DATA TO PROCESS.
Content starts
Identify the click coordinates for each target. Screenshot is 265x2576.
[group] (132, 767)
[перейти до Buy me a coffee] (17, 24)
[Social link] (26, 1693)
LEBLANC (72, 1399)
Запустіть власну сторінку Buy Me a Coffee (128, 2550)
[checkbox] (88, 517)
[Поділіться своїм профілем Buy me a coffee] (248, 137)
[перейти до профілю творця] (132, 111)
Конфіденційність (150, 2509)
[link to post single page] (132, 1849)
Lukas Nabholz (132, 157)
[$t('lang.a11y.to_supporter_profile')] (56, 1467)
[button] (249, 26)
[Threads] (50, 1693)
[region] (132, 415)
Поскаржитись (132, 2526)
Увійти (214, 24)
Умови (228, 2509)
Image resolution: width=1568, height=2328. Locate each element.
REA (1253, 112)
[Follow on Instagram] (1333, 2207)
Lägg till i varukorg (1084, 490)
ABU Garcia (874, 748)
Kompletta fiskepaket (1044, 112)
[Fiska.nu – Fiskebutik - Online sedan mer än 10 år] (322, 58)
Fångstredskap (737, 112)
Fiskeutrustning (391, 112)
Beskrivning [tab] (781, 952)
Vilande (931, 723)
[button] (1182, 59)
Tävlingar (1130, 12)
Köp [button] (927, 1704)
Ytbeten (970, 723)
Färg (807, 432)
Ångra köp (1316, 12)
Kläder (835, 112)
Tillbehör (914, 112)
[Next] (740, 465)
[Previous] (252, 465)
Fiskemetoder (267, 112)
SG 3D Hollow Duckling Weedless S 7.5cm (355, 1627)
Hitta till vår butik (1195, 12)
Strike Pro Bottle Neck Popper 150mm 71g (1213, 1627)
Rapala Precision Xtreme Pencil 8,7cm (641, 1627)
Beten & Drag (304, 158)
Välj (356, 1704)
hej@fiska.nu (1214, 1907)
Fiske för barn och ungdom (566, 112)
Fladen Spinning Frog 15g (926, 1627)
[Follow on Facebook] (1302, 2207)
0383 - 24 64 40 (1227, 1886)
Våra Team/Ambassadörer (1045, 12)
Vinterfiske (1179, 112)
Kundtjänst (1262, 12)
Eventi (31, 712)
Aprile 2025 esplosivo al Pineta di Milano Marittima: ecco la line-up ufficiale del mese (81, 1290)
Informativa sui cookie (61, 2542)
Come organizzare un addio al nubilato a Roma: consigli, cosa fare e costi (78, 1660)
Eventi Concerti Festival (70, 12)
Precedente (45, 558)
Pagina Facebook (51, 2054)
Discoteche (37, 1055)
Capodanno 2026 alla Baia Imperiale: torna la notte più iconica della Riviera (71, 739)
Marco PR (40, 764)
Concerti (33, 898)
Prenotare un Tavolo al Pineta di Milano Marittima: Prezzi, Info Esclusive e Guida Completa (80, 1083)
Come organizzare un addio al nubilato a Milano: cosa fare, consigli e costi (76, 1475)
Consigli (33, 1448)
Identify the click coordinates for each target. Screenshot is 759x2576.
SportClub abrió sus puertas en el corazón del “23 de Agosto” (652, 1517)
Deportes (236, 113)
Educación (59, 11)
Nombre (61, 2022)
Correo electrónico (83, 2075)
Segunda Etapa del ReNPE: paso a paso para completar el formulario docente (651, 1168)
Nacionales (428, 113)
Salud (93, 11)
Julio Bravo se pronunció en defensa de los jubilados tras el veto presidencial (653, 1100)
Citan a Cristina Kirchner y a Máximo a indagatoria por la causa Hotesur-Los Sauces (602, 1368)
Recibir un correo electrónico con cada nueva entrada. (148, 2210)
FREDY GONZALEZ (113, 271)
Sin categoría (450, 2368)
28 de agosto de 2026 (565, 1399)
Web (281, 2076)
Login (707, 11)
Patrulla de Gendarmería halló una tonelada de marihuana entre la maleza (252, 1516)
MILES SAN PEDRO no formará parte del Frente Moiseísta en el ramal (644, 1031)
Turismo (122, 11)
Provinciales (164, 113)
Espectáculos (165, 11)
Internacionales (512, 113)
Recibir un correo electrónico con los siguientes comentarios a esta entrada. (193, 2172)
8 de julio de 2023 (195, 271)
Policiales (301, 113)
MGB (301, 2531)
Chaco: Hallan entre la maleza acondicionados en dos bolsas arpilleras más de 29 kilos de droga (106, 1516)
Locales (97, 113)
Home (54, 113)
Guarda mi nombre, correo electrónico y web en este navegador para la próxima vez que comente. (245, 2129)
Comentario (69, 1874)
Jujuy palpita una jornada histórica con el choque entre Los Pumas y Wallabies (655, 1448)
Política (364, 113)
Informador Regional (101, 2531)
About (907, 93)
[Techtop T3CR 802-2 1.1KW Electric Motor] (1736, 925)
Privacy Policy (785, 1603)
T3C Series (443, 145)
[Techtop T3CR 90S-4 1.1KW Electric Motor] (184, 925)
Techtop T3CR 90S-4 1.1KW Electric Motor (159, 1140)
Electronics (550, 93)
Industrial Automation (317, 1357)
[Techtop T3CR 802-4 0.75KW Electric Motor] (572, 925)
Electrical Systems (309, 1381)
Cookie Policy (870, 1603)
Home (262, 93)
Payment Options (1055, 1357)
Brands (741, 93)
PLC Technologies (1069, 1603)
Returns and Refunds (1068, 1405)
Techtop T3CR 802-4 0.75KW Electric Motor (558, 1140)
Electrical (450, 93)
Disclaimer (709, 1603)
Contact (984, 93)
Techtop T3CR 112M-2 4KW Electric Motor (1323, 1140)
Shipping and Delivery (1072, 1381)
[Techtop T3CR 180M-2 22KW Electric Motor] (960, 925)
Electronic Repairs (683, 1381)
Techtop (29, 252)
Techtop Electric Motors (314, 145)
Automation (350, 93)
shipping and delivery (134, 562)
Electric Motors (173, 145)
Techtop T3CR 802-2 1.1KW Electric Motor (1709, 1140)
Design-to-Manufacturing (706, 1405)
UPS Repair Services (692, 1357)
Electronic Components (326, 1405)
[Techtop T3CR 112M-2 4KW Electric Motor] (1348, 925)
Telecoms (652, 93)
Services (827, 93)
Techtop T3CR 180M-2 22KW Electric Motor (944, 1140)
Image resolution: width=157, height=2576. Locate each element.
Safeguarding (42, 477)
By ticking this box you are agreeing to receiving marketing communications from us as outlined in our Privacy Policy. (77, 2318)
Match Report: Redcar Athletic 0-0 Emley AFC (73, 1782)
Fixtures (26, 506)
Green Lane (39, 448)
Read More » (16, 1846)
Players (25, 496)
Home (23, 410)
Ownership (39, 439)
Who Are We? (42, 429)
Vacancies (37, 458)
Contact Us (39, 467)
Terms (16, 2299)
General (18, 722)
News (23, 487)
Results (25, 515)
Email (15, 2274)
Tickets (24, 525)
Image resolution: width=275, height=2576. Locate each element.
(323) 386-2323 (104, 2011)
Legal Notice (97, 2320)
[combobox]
Content ends
REQUIREMENT. Reproduce word for word only the first line of the listing above and each line after it through the line with "Конфіденційність (150, 2509)".

EXPECTED ANSWER.
Identify the click coordinates for each target. Screenshot is 265x2576.
[group] (132, 767)
[перейти до Buy me a coffee] (17, 24)
[Social link] (26, 1693)
LEBLANC (72, 1399)
Запустіть власну сторінку Buy Me a Coffee (128, 2550)
[checkbox] (88, 517)
[Поділіться своїм профілем Buy me a coffee] (248, 137)
[перейти до профілю творця] (132, 111)
Конфіденційність (150, 2509)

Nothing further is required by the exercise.